Outra situação bastante preocupante observada na encosta são algumas árvores tombadas, não na direção da rodovia, indicando o cedimento do terreno, mas ao contrário, o que evidencia a possibilidade de um grande escorregamento de todo o bloco da encosta.
Para evitar o grande risco no local, tanto moradores como o empresário alertam para a necessidade de desobstrução urgente das calhas e galerias de captação das águas das chuvas construídas há mais de duas décadas pelo Departamento de Estradas de Rodagem do Estado (DER-RJ). Chelles espera ainda que o platô existente no local—previsto para dar lugar ao estacionamento—sirva como “ponto amortecedor” de uma futura avalanche, evitando uma tragédia na estrada.

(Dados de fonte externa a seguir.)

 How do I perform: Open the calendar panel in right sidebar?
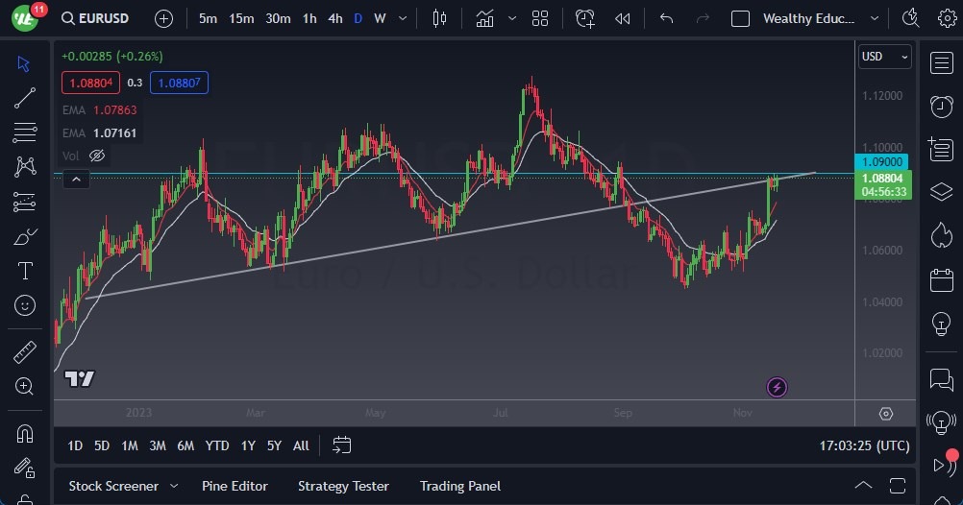click(941, 280)
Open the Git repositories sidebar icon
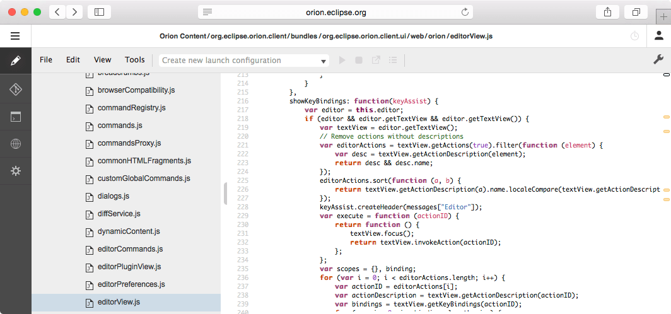Screen dimensions: 671x314 click(15, 89)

O secretário municipal de Defesa Civil, tenente-coronel João Paulo Mori, disse nessa sexta-feira que já enviou técnicos para vistoriar o local e que após expedição de laudo oficiará os órgãos responsáveis, notificando-os da necessidade de obras ali. Enquanto isso, a concessionária que administra a RJ-116 investe em serviços de desobstrução dos bueiros e sondagem do solo, na tentativa de evitar que a infiltração subterrânea continue comprometendo a pista.